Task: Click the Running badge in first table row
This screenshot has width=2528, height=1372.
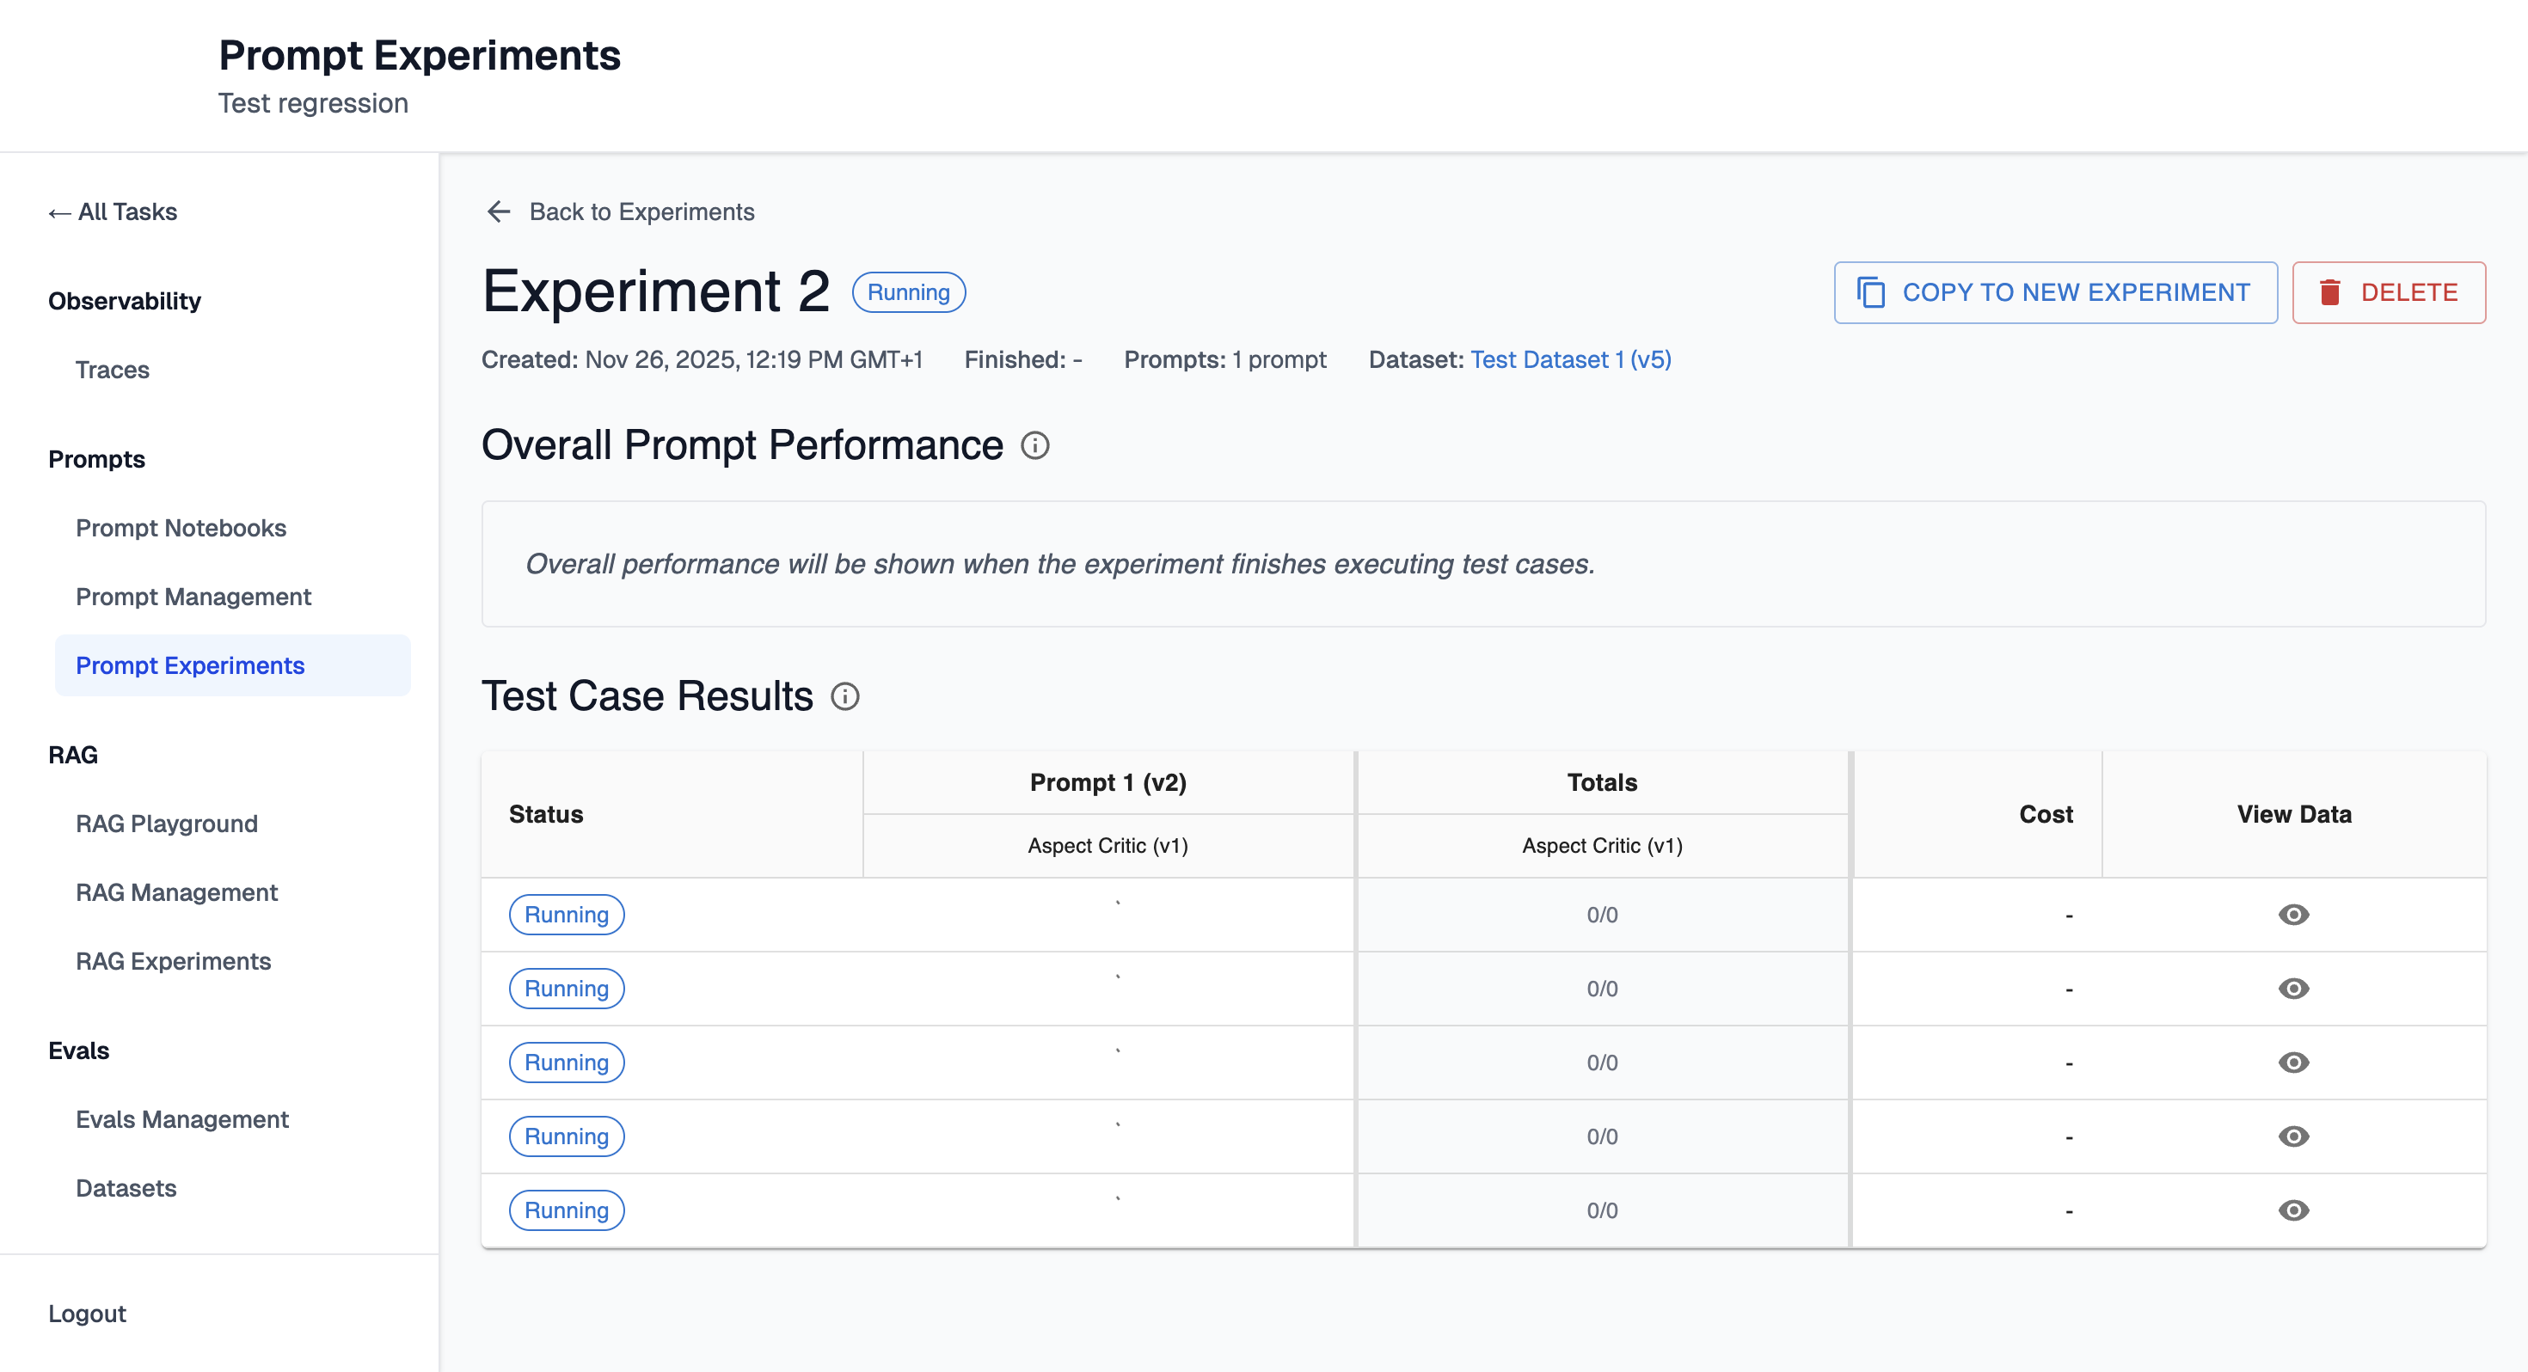Action: point(566,915)
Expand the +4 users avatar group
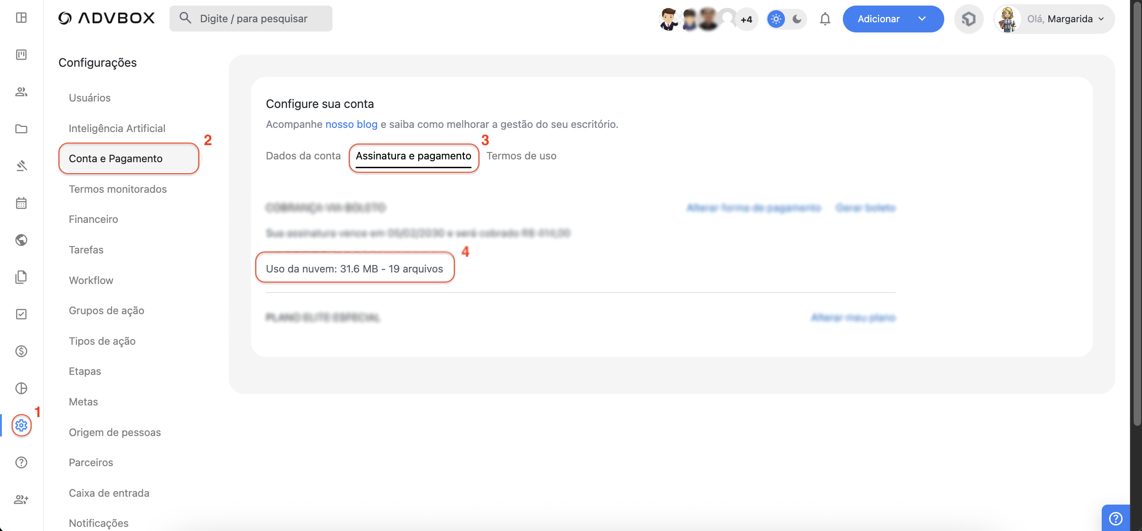Screen dimensions: 1142x531 point(746,19)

· · · · ·

▶ _Exercise requirements_:
Please return the listing above exactly and leave every picture out.

▶ _Output below_:
Task: Click the Running badge in first table row
This screenshot has width=2528, height=1372.
Action: point(566,915)
Expand the +4 users avatar group
Screen dimensions: 1142x531 point(746,19)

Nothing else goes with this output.